Retired attorney Jay Freeman says most people don’t know what any North Carolina clerk does.
“It’s a very important position,” he says. “It affects more people, quite frankly, than a judge does.”
The mediator
Smith’s office, tucked behind his personal courtroom on the second floor, is filled with an unusual mix of with trinkets and collectibles. A stuffed worm found in local tobacco plants, a Galileo thermometer, a paperback Guide to Texas Etiquette, and about 20 model cars.
On his credenza, he keeps an 11-by-14 photo of Gregory Peck playing Atticus Finch in “To Kill a Mockingbird.” He says the convictions and character make him a role model.
“He was trying to get to the truth,” he says of the legendary character in the novel and film. “In order to get to the truth, he sacrificed a lot. He was representing an unpopular cause. His community, with his daughter there, and all his neighbors there. He could have been ostracized from his neighborhood.”
Smith sighs. “But it was so important to him. I have to admire somebody like that.”
He thinks a lot about integrity when the hard cases come, and there have been a lot of them since that young teacher died.
He sometimes has to keep parents from accessing their minor children’s trust funds, even when they just want to pay a utility or buy their kids a Christmas gift. He recalls denying competency to an ingenious but deceitful man even though people were backing his independence.

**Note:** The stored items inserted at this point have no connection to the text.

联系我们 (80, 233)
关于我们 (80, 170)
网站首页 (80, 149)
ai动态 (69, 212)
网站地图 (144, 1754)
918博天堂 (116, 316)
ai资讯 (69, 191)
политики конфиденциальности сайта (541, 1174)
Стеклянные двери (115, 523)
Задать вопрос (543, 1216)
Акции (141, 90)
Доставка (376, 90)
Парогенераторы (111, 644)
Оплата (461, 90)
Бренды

He often has to say “no” – and that’s not always popular.
Satana Deberry, the Durham district attorney, says Smith tries harder than anyone else to be a mediator at the courthouse.
“Archie is like ‘hail fellow well met.’ He has a classic Durham story that I don’t think we see a lot anymore. He is the white kid who grew up poor in Durham, really has been working his whole life to get where he is,” she says. “I think he sees everybody on the other side of the counter the same way he sees himself. I don’t think he makes any differentiation.”
Lifelong Durhamite
Smith was born at Duke University Hospital, delivered newspapers, and went to Durham High School, which is now just a memory. He recalls eating shaved ice from tall glasses in a Duke cafeteria and catching tadpoles in Dixie cups from the Duke Gardens. He’s a lifelong Durhamite, and he’s nostalgic about the past.
“Well, Durham is home, gosh,” he says.
He recalls a “happening” Durham with full employment and prosperity. He says it was the envy of the Raleighites and Caryans, if you will.
“They don’t have something that Durham has,” he says. “We have a number of historic buildings that give a certain panache. The past tied to the future. Old warehouses and things, enough of that has been saved.”
Many of his office trinkets point to Durham’s past such as a nametag for his predecessor James Leo Carr, a key to the old courthouse vault, and some Ever Ready Oil to lubricate the key.
His trinkets are “a reminder of the way things used to be. And I like being about the way things used to be,” he says.
He romanticizes watching the film “The Spirit of St. Louis” with his parents and younger brother at the Starlite Drive-In off Club Boulevard. But he says he likes the new, more avant-garde and pedestrian-friendly Durham, too.
“Well, if you don’t change, you’re going to get lost.”